▶ EXERCISE DESCRIPTION
Please retype each record exactly as it stands below.

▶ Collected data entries
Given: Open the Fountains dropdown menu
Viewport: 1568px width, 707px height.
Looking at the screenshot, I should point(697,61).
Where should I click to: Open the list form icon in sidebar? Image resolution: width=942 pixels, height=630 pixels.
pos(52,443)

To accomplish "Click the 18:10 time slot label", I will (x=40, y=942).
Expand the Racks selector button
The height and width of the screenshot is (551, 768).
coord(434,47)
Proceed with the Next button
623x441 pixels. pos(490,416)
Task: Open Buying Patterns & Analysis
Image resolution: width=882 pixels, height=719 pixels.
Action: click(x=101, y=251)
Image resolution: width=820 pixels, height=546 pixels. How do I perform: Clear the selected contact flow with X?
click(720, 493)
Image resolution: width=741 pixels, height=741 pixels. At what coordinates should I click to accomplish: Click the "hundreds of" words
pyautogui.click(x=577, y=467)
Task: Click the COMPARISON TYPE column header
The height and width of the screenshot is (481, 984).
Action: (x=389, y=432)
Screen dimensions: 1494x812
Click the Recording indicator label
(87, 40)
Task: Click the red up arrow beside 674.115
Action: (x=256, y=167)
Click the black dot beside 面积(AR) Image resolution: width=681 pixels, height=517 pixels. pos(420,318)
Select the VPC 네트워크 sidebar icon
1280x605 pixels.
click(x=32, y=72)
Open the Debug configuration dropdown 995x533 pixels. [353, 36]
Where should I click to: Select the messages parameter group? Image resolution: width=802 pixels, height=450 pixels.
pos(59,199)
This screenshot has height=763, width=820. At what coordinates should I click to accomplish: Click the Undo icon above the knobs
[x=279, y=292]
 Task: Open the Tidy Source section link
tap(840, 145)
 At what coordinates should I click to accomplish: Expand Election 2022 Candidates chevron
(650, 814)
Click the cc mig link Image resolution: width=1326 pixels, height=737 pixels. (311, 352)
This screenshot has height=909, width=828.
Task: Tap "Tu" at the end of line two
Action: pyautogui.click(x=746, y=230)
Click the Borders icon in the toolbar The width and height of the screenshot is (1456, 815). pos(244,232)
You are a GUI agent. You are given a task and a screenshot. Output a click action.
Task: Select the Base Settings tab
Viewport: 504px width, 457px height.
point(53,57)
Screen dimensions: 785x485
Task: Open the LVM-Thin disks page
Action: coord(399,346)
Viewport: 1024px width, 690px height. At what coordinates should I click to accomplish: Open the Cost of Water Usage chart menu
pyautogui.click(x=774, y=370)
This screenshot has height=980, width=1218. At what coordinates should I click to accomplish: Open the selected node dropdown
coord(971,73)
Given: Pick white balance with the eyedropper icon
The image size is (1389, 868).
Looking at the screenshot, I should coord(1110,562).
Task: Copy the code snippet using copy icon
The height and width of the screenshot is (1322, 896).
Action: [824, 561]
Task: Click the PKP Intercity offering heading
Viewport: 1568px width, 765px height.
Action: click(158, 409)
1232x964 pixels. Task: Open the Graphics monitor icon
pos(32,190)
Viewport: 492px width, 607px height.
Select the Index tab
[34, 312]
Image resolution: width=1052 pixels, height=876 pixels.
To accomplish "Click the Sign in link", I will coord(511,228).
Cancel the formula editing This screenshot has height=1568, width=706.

▶ EXERCISE RESPONSE
Given: Open the Fountains dropdown menu
Viewport: 1568px width, 707px height.
Looking at the screenshot, I should point(697,61).
Where should I click to: Open the list form icon in sidebar? Image resolution: width=942 pixels, height=630 pixels.
pos(52,443)

To accomplish "Click the 18:10 time slot label", I will (x=40, y=942).
Expand the Racks selector button
The height and width of the screenshot is (551, 768).
coord(434,47)
Proceed with the Next button
623x441 pixels. pos(490,416)
Task: Open Buying Patterns & Analysis
Image resolution: width=882 pixels, height=719 pixels.
Action: click(x=101, y=251)
Image resolution: width=820 pixels, height=546 pixels. How do I perform: Clear the selected contact flow with X?
click(720, 493)
Image resolution: width=741 pixels, height=741 pixels. At what coordinates should I click to accomplish: Click the "hundreds of" words
pyautogui.click(x=577, y=467)
Task: Click the COMPARISON TYPE column header
The height and width of the screenshot is (481, 984).
Action: (x=389, y=432)
Screen dimensions: 1494x812
Click the Recording indicator label
(87, 40)
Task: Click the red up arrow beside 674.115
Action: (x=256, y=167)
Click the black dot beside 面积(AR) Image resolution: width=681 pixels, height=517 pixels. pos(420,318)
Select the VPC 네트워크 sidebar icon
1280x605 pixels.
click(x=32, y=72)
Open the Debug configuration dropdown 995x533 pixels. [353, 36]
Where should I click to: Select the messages parameter group? Image resolution: width=802 pixels, height=450 pixels.
pos(59,199)
This screenshot has height=763, width=820. At what coordinates should I click to accomplish: Click the Undo icon above the knobs
[x=279, y=292]
 Task: Open the Tidy Source section link
tap(840, 145)
 At what coordinates should I click to accomplish: Expand Election 2022 Candidates chevron
(650, 814)
Click the cc mig link Image resolution: width=1326 pixels, height=737 pixels. (311, 352)
This screenshot has height=909, width=828.
Task: Tap "Tu" at the end of line two
Action: pyautogui.click(x=746, y=230)
Click the Borders icon in the toolbar The width and height of the screenshot is (1456, 815). pos(244,232)
You are a GUI agent. You are given a task and a screenshot. Output a click action.
Task: Select the Base Settings tab
Viewport: 504px width, 457px height.
point(53,57)
Screen dimensions: 785x485
Task: Open the LVM-Thin disks page
Action: coord(399,346)
Viewport: 1024px width, 690px height. At what coordinates should I click to accomplish: Open the Cost of Water Usage chart menu
pyautogui.click(x=774, y=370)
This screenshot has height=980, width=1218. At what coordinates should I click to accomplish: Open the selected node dropdown
coord(971,73)
Given: Pick white balance with the eyedropper icon
The image size is (1389, 868).
Looking at the screenshot, I should coord(1110,562).
Task: Copy the code snippet using copy icon
The height and width of the screenshot is (1322, 896).
Action: [824, 561]
Task: Click the PKP Intercity offering heading
Viewport: 1568px width, 765px height.
Action: click(158, 409)
1232x964 pixels. Task: Open the Graphics monitor icon
pos(32,190)
Viewport: 492px width, 607px height.
Select the Index tab
[34, 312]
Image resolution: width=1052 pixels, height=876 pixels.
To accomplish "Click the Sign in link", I will coord(511,228).
Cancel the formula editing This screenshot has height=1568, width=706.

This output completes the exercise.